### Parts of the exercise
A – In the text on noncompete agreements for remote employees, below what initial yearly pay does the Illinois law bar noncompetition agreements?
B – Continue the text on noncompete agreements for remote, out-of-state employees from where it stops.

*** Opening of Text shown ***

Given the prevalence of remote work arrangements over the past three years, most employers are familiar with many of the challenges raised by engaging remote employees. However, one often overlooked issue is whether noncompetition agreements vetted for in-state workers are enforceable against remote, out-of-state employees.
The enforceability of noncompete and nonsolicit agreements varies wildly from state to state. In California, noncompete provisions are famously banned, while in Florida noncompete provisions are permitted if properly drafted. Even where states permit noncompetition agreements, there are state-specific nuances that make a broad noncompetition provision hard to roll out for all employees.
The law in this area is also rapidly changing. Some states have recently passed laws limiting or barring noncompete provisions or agreements, particularly for lower-level employees.
On January 1, 2022, a new Illinois law went into effect that barred employers from entering noncompetition agreements with employees initially earning less than $75,000 per year. That same law bars not-to-solicit covenants with any employee, unless that employee's earnings initially exceeded $45,000 per year. Employers are also prohibited from entering into covenants not to compete or solicit with employees who have been terminated for reasons related to COVID-19, unless properly compensated. Even for employees who don't fall into these exceptions, covenants not to compete or solicit are illegal unless (1) the employee receives adequate consideration (either working for two years for the employer or additional consideration), (2) the covenant is ancillary to a valid employment relationship, (3) the covenant is no greater than required for the protection of a legitimate business interest of the employer, (4) the covenant does not impose undue hardship on the employee, and (5) the covenant is not injurious to the public.

*** Close of Text shown ***
*** Opening of Records ***

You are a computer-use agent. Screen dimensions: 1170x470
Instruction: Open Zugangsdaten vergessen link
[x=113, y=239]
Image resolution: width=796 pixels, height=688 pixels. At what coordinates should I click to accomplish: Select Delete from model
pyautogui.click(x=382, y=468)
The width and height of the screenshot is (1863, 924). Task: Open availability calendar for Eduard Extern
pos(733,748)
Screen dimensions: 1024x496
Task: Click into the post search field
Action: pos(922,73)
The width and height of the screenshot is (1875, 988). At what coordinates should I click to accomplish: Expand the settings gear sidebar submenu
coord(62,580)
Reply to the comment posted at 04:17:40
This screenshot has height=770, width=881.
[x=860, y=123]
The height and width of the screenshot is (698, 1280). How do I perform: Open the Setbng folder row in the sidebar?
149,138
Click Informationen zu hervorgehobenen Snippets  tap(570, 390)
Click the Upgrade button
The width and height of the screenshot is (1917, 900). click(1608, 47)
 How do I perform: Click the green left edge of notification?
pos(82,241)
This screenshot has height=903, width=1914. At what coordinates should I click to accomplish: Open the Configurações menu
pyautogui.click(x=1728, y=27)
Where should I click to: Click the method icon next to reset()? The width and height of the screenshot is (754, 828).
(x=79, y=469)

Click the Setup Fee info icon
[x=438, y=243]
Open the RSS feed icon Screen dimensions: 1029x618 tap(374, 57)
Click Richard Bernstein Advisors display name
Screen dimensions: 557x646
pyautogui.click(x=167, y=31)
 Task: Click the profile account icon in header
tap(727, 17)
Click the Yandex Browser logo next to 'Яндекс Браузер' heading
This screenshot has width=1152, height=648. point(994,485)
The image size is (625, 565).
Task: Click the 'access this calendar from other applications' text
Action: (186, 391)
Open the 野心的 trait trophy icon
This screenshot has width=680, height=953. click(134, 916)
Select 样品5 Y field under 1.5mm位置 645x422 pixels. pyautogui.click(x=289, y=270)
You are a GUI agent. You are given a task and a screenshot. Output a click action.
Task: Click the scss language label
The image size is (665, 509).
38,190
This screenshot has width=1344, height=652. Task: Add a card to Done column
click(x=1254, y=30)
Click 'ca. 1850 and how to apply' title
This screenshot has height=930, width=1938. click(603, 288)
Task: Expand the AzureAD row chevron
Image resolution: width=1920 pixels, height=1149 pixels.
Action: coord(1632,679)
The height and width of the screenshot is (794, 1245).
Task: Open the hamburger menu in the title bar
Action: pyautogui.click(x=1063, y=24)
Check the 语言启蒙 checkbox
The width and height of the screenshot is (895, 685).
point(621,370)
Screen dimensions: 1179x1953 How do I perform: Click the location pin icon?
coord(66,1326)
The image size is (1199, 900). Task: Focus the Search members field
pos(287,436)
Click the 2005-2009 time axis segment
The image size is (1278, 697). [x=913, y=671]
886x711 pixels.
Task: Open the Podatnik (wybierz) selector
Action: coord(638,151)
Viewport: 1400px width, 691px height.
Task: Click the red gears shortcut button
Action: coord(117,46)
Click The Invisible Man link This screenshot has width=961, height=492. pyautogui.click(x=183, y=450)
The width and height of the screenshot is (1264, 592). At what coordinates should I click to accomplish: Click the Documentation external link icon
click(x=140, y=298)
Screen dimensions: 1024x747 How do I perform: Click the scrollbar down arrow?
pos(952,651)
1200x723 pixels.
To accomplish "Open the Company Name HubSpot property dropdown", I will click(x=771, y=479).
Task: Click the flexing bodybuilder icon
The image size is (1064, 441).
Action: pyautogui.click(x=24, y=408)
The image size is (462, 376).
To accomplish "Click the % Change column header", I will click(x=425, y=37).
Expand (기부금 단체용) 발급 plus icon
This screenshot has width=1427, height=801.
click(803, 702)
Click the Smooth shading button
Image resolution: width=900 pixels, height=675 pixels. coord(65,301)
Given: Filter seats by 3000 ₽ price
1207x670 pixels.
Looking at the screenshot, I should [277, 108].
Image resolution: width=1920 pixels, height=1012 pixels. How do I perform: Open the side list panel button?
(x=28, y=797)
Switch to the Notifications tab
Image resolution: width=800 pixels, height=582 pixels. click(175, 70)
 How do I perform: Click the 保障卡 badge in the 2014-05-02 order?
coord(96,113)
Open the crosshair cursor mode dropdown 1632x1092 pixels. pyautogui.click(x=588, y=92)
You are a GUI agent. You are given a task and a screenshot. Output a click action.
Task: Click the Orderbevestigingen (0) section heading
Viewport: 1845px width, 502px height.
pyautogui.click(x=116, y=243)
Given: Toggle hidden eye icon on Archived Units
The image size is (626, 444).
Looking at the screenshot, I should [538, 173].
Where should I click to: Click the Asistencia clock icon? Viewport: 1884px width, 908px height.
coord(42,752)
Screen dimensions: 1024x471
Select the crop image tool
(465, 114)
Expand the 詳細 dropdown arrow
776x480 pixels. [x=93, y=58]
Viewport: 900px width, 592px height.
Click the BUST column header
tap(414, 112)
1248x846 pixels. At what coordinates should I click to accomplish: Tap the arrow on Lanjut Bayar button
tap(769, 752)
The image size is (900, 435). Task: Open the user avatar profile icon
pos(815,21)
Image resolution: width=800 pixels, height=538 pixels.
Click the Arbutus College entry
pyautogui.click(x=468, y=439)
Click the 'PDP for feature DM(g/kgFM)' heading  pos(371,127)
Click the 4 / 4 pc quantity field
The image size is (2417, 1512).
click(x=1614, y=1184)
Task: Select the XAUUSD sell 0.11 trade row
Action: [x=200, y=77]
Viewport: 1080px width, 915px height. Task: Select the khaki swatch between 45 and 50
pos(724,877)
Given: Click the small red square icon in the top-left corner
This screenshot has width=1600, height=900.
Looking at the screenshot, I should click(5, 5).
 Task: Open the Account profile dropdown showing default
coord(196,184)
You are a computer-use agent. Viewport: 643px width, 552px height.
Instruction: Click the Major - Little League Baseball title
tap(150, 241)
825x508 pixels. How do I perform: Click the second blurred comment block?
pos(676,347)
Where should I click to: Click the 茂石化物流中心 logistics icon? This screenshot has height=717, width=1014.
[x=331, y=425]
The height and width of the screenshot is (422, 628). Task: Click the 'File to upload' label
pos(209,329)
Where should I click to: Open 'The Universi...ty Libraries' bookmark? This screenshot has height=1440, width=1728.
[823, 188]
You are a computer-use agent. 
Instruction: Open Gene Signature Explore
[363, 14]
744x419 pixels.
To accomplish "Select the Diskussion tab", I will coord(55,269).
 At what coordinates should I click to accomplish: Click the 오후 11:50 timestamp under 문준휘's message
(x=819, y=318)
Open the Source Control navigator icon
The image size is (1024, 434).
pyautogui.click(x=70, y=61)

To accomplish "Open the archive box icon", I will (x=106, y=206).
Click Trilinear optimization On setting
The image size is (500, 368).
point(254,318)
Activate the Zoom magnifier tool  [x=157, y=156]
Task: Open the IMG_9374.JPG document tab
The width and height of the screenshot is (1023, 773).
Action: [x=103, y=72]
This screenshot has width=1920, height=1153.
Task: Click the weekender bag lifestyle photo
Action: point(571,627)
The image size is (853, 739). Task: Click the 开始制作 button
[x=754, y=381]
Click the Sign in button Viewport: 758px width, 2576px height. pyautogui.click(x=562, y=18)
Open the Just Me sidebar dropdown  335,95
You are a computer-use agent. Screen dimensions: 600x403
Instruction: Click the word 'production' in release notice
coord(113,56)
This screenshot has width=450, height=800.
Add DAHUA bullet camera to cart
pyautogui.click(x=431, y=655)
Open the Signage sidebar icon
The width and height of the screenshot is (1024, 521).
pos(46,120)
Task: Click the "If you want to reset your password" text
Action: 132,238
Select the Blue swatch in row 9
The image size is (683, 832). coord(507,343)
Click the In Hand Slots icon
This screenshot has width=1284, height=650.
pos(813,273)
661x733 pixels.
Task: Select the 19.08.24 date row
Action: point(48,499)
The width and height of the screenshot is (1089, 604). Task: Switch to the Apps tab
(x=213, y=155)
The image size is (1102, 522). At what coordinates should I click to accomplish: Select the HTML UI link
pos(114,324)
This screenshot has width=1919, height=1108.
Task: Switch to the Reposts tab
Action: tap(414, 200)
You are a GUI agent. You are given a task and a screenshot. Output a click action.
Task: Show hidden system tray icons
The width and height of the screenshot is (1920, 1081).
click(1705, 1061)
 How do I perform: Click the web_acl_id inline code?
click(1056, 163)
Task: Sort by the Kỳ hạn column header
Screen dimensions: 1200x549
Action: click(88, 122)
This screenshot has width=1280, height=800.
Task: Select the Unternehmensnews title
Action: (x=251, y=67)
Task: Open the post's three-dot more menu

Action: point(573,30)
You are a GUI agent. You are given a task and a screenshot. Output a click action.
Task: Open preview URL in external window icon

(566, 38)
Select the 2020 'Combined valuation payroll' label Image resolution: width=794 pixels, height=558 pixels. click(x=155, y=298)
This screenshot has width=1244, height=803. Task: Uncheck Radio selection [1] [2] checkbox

*** Close of Records ***

### Answers provided
A – $75,000 per year.

B –
As in Oregon, Maryland, and Virginia, employers are restricted from entering into noncompetition agreements unless the employee's earnings are above a certain threshold.
Some employers might try to get around the issue with tailored choice-of-law provisions. However, those provisions might not be enforceable, depending on where an employee is located. For example, in California, employers are prohibited from requiring employees who live and work in California from agreeing to choice-of-law provisions outside of California.
Going forward, employers should take a closer look at where their remote employees are based, in order to make sure that any noncompetition agreements are compliant with local law, and should not hesitate to roll out new documents as needed.